Fahad Al-Ghesheyan

Personal information
- Full name: Fahad Saleh Al-Ghesheyan
- Date of birth: August 1, 1973 (age 52)
- Place of birth: Saudi Arabia
- Height: 1.76 m (5 ft 9+1⁄2 in)
- Position: Striker

Senior career*
- Years: Team / Apps / (Gls)
- 1992–1999: Al-Hilal
- 1999: → AZ Alkmaar (loan) / 9 / (0)
- 2000: Al-Nassr

International career
- 1992–1995: Saudi Arabia / 33 / (4)

= Fahad Al-Ghesheyan =

Saudi Arabian footballer

Fahad Saleh Al-Ghesheyan (فهد صالح الغشيان) (born August 1, 1973) is a former Saudi Arabian football (soccer) player who participated in the 1994 FIFA World Cup, scoring one goal against Sweden in the Round of 16. Al-Ghesheyan played for Al-Hilal at the time.

Fahad Al-Ghesheyan is also known as the first Saudi player to play in Europe when he moved to AZ Alkmaar in the Netherlands. AZ's manager at that time was Willem van Hanegem, who previously managed Al-Hilal. He had been impressed by Al-Ghesyan back in Hilal. Al-Ghesheyan was known to be a right winger with good dribbling skills but a lack of professionalism and consistency.
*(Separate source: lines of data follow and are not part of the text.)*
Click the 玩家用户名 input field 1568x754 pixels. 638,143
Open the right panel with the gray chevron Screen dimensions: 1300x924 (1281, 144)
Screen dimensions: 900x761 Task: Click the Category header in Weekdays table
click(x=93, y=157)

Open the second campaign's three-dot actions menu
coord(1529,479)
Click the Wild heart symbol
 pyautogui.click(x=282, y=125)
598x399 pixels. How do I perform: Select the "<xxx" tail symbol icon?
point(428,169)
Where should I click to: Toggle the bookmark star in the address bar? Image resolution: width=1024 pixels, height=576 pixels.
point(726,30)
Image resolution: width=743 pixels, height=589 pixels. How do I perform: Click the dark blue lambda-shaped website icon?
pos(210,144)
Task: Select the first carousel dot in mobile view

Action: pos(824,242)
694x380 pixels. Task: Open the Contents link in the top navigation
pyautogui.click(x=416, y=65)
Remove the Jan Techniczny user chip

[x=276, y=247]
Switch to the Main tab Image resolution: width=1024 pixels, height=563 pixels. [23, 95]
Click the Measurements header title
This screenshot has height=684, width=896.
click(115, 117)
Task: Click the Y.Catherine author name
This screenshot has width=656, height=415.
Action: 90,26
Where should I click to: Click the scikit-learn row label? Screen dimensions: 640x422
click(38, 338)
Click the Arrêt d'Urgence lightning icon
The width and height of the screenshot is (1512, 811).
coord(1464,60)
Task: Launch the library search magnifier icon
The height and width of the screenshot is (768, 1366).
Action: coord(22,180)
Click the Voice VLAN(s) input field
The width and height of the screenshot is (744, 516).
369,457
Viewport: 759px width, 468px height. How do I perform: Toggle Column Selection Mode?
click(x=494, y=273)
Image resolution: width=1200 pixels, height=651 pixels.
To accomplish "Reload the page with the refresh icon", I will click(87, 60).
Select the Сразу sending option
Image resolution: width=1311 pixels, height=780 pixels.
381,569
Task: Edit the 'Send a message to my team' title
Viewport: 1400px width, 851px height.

Al-Ghesheyan first came into the spotlight when he was part of Saudi Arabia's Asian Youth Cup qualifiers, where he guided the Saudi team to qualification. He was the main star player in the match between Saudi Arabia vs Brazil in that FIFA World Youth Cup where he was too much dominating player and singly took over the momentum of the game. Brazilians were not able to control his pace and ball-control and it was because of him that Saudi Arabia totally dominated over Brazil in the Mid-Field and many counter-attacks.

Being on top of his game, he tried to break into the senior team back in 1994 but his path was blocked by a Saudi side then rich in prolific attacking players, like Majid Abdullah, Sami Al Jabir, Fahad Al Mahalel and Saeed Owairan. Being a winger, the coaches rarely gave him a chance to play. He was only introduced in the second half when Saudi were already two goals behind Sweden – even though he managed to get the score to 2–1 while missing another close chance to make it 2–2 before Sweden finally finished the game off at 3–1.

Somewhere down the line, he fell out with his club's management. To his astonishment, he was sold to Al Naser, who was Hilal's derby rivals in Riyadh. Hilal fans could not believe that their best player had just left and joined Naser, and he was upset that after he left he only played a few games for Naser, and soon quit the game out of frustration of not being able to play for his boyhood club Hilal. He retired when he was around 30 years old.